## RECORDS TO PROCESS
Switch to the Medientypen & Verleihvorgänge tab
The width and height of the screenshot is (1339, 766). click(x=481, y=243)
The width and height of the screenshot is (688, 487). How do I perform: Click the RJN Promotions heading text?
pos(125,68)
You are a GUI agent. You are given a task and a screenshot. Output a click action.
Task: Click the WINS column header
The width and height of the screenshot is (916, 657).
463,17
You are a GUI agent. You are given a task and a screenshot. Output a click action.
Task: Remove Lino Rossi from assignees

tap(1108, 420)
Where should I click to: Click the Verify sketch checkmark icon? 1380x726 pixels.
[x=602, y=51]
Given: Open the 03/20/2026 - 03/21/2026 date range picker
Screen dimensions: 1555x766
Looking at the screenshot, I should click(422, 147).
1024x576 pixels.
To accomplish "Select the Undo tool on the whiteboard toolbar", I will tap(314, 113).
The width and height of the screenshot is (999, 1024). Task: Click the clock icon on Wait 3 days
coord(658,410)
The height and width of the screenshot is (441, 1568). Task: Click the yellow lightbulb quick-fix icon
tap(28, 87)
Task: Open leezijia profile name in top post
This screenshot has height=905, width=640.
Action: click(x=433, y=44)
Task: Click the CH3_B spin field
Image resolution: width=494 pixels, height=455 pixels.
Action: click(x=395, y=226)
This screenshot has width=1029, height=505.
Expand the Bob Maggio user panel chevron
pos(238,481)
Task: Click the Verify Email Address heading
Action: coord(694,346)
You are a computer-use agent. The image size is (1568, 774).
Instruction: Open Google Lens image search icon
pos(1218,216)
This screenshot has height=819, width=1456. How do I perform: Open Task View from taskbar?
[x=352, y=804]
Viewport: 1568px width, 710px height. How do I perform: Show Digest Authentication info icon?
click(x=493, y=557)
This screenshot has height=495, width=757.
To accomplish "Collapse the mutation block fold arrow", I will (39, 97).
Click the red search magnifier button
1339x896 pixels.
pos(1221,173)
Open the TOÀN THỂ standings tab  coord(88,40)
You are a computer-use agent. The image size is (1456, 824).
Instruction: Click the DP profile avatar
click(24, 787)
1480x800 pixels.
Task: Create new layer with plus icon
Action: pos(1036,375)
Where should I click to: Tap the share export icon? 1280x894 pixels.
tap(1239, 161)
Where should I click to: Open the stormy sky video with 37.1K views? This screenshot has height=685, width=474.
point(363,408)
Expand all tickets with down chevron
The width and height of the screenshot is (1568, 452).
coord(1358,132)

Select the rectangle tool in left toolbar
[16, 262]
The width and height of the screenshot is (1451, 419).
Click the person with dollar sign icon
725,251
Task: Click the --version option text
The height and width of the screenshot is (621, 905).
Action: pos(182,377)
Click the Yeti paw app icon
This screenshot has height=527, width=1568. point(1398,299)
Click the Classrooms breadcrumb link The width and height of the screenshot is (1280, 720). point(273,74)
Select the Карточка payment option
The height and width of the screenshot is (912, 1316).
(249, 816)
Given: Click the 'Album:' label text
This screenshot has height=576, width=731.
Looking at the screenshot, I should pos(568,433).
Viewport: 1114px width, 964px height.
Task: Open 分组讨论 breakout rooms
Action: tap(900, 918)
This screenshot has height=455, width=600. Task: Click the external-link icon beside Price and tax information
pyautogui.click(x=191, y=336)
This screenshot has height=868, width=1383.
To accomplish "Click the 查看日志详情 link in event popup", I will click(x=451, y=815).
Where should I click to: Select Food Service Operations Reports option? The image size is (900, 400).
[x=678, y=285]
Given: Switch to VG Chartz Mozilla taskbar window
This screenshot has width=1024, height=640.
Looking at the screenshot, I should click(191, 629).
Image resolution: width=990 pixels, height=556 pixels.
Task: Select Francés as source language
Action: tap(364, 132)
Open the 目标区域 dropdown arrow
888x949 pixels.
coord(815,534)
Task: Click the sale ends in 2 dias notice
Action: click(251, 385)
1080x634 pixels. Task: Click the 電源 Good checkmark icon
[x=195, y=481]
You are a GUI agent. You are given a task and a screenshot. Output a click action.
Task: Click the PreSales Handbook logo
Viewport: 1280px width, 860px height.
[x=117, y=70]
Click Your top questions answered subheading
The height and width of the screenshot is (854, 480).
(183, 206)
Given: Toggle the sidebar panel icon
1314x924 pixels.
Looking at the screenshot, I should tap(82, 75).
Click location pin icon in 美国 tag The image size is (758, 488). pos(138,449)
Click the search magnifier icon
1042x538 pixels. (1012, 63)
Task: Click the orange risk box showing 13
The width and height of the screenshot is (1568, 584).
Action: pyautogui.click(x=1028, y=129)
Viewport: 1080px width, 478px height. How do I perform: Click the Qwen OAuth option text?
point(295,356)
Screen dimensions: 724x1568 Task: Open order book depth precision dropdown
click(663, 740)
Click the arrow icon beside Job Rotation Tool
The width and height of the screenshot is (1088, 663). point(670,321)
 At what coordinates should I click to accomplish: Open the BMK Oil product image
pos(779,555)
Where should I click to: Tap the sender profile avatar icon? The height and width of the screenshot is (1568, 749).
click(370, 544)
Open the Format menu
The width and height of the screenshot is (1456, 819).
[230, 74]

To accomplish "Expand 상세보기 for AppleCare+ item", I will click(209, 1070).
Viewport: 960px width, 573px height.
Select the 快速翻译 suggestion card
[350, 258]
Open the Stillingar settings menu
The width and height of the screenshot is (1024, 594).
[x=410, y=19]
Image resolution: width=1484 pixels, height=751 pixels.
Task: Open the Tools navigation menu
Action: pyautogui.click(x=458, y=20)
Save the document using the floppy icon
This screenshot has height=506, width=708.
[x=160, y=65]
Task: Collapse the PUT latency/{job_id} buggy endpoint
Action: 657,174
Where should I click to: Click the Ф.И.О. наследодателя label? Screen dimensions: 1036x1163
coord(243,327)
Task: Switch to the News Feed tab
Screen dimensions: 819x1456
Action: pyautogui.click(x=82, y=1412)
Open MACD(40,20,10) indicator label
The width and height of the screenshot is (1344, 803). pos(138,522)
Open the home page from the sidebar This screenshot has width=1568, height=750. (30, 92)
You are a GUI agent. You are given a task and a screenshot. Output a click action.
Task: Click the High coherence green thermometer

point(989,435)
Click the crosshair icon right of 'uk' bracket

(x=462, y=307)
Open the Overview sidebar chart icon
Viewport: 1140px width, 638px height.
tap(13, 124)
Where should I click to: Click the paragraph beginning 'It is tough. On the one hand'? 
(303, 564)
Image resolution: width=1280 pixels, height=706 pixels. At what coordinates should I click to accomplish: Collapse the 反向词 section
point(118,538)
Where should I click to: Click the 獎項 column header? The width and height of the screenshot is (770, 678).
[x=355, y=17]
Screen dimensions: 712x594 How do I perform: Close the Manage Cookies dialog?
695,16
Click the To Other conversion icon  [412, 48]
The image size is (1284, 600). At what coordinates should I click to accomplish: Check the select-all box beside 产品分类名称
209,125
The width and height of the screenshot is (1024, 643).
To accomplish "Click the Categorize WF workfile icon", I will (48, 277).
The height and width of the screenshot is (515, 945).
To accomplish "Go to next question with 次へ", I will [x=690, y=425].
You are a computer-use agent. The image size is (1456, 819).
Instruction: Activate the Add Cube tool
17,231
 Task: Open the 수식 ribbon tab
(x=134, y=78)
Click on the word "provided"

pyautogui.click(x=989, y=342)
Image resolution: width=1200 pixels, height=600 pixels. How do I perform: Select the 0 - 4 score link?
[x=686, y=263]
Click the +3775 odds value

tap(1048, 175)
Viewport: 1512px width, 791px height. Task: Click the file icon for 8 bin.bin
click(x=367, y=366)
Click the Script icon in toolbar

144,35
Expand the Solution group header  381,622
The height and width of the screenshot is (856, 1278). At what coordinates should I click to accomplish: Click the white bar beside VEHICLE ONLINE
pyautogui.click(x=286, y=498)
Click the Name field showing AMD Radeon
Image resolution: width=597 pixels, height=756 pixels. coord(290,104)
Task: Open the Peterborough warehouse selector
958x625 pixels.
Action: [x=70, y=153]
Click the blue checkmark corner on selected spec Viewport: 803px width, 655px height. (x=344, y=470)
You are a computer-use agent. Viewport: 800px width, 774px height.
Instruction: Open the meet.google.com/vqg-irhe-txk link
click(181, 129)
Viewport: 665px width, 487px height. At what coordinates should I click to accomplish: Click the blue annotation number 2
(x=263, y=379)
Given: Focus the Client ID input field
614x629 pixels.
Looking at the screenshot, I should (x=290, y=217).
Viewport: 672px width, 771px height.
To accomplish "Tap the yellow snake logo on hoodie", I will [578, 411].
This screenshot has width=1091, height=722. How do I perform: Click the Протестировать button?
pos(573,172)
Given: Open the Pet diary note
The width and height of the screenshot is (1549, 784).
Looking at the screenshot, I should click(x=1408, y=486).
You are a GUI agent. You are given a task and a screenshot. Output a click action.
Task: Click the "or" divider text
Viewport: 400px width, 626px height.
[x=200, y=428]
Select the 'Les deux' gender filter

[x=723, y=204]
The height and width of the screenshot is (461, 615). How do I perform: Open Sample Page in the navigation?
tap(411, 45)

## ABOUT THIS TASK
Start with the line above that contains "Image resolution: width=1280" and stop after the line that contains "The height and width of the screenshot is (515, 945).". Output those lines exactly, and only those.

## OUTPUT
Image resolution: width=1280 pixels, height=706 pixels. At what coordinates should I click to accomplish: Collapse the 反向词 section
point(118,538)
Where should I click to: Click the 獎項 column header? The width and height of the screenshot is (770, 678).
[x=355, y=17]
Screen dimensions: 712x594 How do I perform: Close the Manage Cookies dialog?
695,16
Click the To Other conversion icon  [412, 48]
The image size is (1284, 600). At what coordinates should I click to accomplish: Check the select-all box beside 产品分类名称
209,125
The width and height of the screenshot is (1024, 643).
To accomplish "Click the Categorize WF workfile icon", I will (48, 277).
The height and width of the screenshot is (515, 945).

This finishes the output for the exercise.